My play  SIGNAL LOST AT MIDNIGHT is making its debut at the new writing festival at THE SPACE theatre in London

Continuing my fascination with reclaiming archaic art forms, I wrote a play based on Marc Bonis-Charancle’s 1903 play La Maison hantée performed at the Theatre de Grand Guignol. (Apparently, the play was made into a silent film in 1906.)
It is about a group of ghost hunters who explore an abandoned house only to discover something much much worse than they could’ve possibly imagined
The original play fitted into the Grand Guignol genre – a kind of horror comedy with extreme violence. I updated the ghost hunters to be a group of would-be ghost-hunting posers seeking to be Internet famous. Grand Guignol plays are short, and so is mine, and more than one would be performed on an evening. Due to their brevity, there is not much character development – or plot for that matter. They deliver a realistic, sharp shock with plenty of gore. They are also meant to be very realistic, in concept and style. However, realism is a spectrum, very much defined by whatever the current conception of it is.

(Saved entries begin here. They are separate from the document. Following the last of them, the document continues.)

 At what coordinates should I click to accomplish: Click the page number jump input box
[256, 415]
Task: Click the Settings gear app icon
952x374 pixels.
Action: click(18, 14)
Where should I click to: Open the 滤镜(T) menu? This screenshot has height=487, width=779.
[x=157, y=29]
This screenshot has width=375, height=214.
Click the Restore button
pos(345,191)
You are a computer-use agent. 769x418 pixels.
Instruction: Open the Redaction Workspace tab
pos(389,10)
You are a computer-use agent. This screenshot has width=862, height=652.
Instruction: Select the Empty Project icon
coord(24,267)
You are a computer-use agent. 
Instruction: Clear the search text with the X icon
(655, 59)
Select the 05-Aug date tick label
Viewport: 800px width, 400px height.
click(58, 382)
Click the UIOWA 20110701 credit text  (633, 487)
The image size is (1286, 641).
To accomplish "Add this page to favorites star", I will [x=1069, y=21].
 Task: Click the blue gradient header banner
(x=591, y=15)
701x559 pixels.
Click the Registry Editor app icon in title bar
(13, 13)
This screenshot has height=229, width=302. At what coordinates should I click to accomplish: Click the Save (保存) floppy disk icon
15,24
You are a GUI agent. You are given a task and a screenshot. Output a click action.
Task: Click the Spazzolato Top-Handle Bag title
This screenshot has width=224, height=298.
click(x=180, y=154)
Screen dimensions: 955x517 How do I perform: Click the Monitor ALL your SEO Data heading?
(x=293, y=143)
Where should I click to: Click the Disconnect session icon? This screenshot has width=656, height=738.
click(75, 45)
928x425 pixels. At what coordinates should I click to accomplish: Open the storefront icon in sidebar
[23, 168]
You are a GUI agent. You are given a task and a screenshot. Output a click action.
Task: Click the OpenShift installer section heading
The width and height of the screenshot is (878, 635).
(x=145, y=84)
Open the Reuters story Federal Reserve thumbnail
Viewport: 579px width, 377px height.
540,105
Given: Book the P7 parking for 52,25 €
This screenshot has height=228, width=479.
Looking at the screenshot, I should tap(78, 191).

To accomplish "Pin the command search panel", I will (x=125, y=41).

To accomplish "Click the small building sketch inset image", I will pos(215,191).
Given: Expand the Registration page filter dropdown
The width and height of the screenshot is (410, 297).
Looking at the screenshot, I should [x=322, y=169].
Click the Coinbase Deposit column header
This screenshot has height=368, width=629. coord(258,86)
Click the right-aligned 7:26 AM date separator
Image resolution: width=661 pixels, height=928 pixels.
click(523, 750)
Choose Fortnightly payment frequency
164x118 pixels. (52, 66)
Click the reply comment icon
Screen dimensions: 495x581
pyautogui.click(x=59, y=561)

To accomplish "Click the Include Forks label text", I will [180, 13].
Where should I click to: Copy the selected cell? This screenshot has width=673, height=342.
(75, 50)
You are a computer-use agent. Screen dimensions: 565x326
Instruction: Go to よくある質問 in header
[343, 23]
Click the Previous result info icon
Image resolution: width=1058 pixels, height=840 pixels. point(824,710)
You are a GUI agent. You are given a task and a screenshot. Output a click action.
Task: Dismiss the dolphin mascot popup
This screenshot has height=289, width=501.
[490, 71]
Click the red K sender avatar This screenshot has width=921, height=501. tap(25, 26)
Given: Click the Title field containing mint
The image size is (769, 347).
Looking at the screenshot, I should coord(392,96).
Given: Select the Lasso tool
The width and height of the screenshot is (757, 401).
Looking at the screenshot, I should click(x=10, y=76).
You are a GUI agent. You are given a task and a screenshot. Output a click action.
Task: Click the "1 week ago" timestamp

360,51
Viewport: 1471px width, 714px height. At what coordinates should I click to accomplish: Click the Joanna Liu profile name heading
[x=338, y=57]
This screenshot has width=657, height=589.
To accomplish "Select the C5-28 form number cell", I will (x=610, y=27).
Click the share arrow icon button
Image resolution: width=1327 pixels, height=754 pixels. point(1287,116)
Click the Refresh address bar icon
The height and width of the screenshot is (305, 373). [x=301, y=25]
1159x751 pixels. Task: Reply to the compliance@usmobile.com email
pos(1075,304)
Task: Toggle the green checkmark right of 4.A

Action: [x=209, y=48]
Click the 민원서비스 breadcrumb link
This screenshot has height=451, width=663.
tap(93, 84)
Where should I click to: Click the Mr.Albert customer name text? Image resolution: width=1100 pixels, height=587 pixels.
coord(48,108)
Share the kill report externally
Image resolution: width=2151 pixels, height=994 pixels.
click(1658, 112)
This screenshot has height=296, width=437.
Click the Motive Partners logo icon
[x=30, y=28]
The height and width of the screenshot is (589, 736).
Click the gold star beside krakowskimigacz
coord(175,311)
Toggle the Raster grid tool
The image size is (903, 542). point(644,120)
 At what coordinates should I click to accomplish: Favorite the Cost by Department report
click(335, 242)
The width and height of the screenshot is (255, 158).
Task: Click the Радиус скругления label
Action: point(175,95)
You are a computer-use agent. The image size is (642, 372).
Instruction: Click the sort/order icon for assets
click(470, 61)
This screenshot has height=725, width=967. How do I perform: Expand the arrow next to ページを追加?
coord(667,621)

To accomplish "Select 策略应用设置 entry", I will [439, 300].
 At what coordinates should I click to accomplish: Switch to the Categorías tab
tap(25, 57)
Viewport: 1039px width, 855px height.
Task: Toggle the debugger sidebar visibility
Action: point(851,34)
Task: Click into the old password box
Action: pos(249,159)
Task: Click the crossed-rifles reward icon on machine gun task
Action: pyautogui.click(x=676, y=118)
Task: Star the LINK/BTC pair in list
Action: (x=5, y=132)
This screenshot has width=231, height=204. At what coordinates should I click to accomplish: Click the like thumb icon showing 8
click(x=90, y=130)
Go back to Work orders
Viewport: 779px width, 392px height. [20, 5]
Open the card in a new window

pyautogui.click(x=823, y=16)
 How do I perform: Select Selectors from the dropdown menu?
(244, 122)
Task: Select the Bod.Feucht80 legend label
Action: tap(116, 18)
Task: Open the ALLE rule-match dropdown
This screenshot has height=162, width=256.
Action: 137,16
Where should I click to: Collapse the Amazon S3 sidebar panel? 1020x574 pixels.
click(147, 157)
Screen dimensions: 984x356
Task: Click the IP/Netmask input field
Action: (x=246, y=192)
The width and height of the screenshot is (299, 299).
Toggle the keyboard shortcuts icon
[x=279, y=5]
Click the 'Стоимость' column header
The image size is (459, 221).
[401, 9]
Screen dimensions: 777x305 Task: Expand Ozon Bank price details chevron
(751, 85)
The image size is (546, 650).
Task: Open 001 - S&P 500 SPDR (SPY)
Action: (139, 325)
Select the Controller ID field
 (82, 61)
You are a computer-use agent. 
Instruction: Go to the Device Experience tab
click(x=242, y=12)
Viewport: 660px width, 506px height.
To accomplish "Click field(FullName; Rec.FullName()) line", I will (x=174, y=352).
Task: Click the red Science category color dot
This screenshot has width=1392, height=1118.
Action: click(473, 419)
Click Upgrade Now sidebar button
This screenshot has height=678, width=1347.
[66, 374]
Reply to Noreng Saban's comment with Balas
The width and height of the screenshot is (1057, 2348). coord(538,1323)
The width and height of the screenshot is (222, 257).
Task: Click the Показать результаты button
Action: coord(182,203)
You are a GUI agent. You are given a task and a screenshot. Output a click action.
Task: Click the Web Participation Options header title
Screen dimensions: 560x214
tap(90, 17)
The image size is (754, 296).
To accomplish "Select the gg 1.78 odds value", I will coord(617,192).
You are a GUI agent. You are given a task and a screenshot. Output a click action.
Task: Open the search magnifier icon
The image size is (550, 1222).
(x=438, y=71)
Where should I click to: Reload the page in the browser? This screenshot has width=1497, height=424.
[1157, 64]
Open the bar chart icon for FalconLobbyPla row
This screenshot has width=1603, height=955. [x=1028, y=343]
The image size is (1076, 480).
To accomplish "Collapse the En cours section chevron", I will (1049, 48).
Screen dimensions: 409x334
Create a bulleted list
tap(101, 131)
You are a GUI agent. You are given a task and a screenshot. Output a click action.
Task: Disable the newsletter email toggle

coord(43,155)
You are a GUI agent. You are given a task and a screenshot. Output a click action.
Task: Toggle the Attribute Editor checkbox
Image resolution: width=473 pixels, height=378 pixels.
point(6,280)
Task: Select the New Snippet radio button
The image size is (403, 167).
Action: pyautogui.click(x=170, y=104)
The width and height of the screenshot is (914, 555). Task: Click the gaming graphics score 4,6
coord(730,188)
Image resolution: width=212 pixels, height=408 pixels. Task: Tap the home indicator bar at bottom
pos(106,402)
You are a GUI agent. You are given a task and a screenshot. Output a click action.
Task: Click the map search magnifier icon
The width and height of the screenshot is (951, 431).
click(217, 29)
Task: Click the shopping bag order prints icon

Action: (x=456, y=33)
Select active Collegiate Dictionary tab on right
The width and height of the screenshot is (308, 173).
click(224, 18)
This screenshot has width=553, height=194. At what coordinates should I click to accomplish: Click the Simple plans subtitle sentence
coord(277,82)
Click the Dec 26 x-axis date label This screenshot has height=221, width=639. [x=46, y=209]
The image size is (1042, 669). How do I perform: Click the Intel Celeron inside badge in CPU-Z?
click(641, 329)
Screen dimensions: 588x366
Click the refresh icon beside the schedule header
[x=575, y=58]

I added in quite a lot of character development, some fairly witty interplay and a more occult aspect, which was not really part of the Grand Guignol repertoire, but left it ambiguous enough that the viewer can make up their mind if anything supernatural was going on – or just mania. And it’s still a really, really nasty, violent horror.
I’m really happy with it. It’s being produced and eminently directed by Julia Sopher, an American director based in London. She’s very good. I attended rehearsal the other day and was really pleased with the cast. Julia is a great casting director as well as really good with actors. We really enjoyed working together and hope we do it again soon.